Short exercise:
Using the guide to reading OJAD below, explain in one to three sentences why a learner should check a word in a meaning dictionary before looking it up in OJAD.

Document extract:
_ _ _ _ _ _ _

How to Read OJAD: The Online Japanese Accent Dictionary
Reading OJAD, the Online Japanese Accent Dictionary, comes down to four features, one overline convention, and a few important limitations.1 Learners who already know basic pitch-accent notation can use OJAD as a single page that answers every "where does the drop fall?" question about a word, a conjugated form, or a whole sentence.
Overview
What OJAD is (and what it is not)
OJAD stands for the Online Japanese Accent Dictionary.1 It is a free academic web resource maintained by the Minematsu Laboratory and the Saito Laboratory in the Graduate School of Engineering at the University of Tokyo.1
OJAD is a pitch and intonation reference, not a meaning dictionary. Word Search returns accent type and audio, never an English gloss.12
The Interspeech 2013 paper introduces OJAD as "the first online and free framework for teaching and learning Japanese prosody including word accent and phrase intonation."3 Prosody means the rhythm, pitch, and intonation of speech. The four official features are Word Search, Verb Suffix Search, Text Search, and Suzuki-kun: Prosody Tutor.14
OJAD does not gloss words. The reliable workflow is to confirm meaning and reading in a meaning dictionary first, then carry the kana or kanji into OJAD for the accent.5
When to reach for OJAD
Use OJAD when the question is pitch: citation form, conjugated form, or sentence-level contour. First settle the meaning elsewhere.15
Each of the four features answers a different version of that question. Word Search returns "the accent type of the conjugated forms (apps. 10 kinds) of declinable words." Here, declinable means words that change form, such as verbs and adjectives. Verb Suffix Search returns "the accent type of verb-suffixes." Text Search lets you paste a Japanese sentence to "determine the accent types of all the declinable words." Suzuki-kun predicts "the accent kernel position" and "the pitch contour when read aloud."4
What the dataset covers
OJAD's home page gives the scale directly: "Over 9000 nouns and 3500 declinable words including verbs, i-adjectives, and na-adjectives, making it possible to search approximately 42,300 conjugations of words."1
The accent-change patterns are organised around "twelve kinds of fundamental conjugation," meaning twelve core forms for verbs and adjectives.3 Tofugu summarises the audio side of the dataset as "approximately 42,300 conjugation patterns, with audio recordings by both male and female voice actors."5
"Each conjugated form given in the dictionary is accompanied by both male and female audio." OJAD does not provide noun audio samples.1
The four features of OJAD
The site's top navigation shows four tools that share one accent dataset. Each tool answers a different question: a single word, a suffix family, a full sentence, or a full sentence with playback audio.

_ _ _ _ _ _ _

Recorded information:
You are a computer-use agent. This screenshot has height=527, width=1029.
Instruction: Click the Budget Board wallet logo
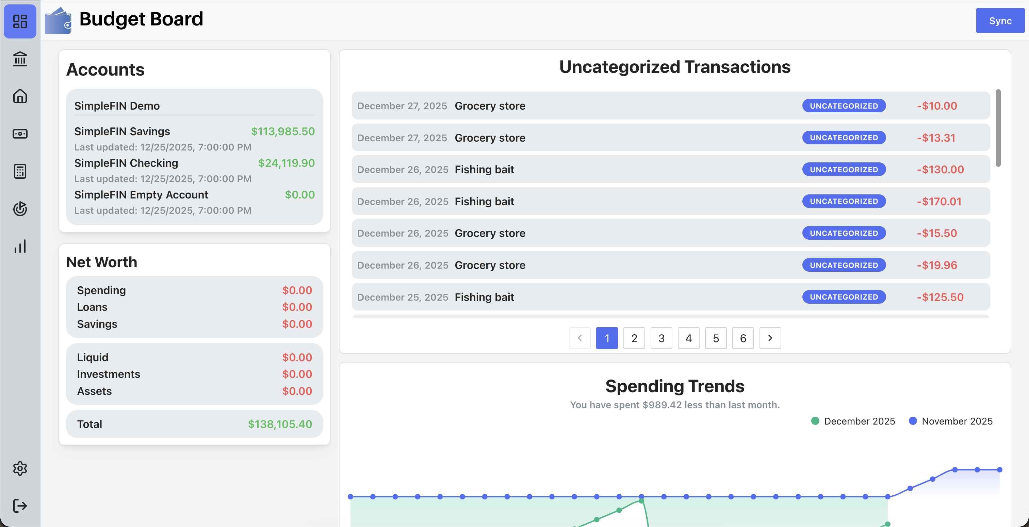tap(58, 21)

_ _ _ _ _ _ _

Solution to this problem:
OJAD is a pitch and intonation reference, not a meaning dictionary. It does not gloss words, and its Word Search gives only accent type and audio, never an English gloss. So the meaning and reading have to be settled elsewhere first, and then the kana or kanji is carried into OJAD to find the accent.